What is being asked → The lines to repeat are those below from the one containing "The width and height of the screenshot is (1920, 1080). How" down to the one containing "Viewport: 1600px width, 934px height.", both included; reproduce them exactly and nothing else.

Collected data entries →
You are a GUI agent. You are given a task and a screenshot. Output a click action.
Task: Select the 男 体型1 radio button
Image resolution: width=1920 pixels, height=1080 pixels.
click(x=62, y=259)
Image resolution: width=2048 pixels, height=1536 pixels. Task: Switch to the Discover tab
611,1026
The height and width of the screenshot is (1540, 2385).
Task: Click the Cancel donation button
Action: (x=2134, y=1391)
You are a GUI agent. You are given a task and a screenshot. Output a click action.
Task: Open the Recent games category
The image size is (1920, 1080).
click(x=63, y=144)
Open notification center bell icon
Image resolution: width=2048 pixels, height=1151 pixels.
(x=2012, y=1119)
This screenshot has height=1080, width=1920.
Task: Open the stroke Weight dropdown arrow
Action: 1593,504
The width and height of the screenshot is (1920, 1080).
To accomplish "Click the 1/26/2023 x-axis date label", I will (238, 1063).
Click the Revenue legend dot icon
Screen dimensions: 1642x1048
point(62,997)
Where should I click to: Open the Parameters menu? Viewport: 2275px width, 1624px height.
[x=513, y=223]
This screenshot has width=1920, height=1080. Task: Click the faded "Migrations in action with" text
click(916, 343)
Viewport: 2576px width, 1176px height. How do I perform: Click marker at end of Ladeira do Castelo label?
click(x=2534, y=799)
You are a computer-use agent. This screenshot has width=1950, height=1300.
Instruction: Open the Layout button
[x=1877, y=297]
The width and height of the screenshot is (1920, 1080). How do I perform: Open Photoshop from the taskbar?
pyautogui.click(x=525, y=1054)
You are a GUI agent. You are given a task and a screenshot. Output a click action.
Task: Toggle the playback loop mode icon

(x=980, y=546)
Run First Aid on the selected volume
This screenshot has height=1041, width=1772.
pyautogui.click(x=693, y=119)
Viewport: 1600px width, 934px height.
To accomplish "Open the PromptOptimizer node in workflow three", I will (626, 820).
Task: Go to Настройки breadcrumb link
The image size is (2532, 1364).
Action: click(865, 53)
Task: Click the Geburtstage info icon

Exercise result →
The width and height of the screenshot is (1920, 1080). How do I perform: Open Photoshop from the taskbar?
pyautogui.click(x=525, y=1054)
You are a GUI agent. You are given a task and a screenshot. Output a click action.
Task: Toggle the playback loop mode icon

(x=980, y=546)
Run First Aid on the selected volume
This screenshot has height=1041, width=1772.
pyautogui.click(x=693, y=119)
Viewport: 1600px width, 934px height.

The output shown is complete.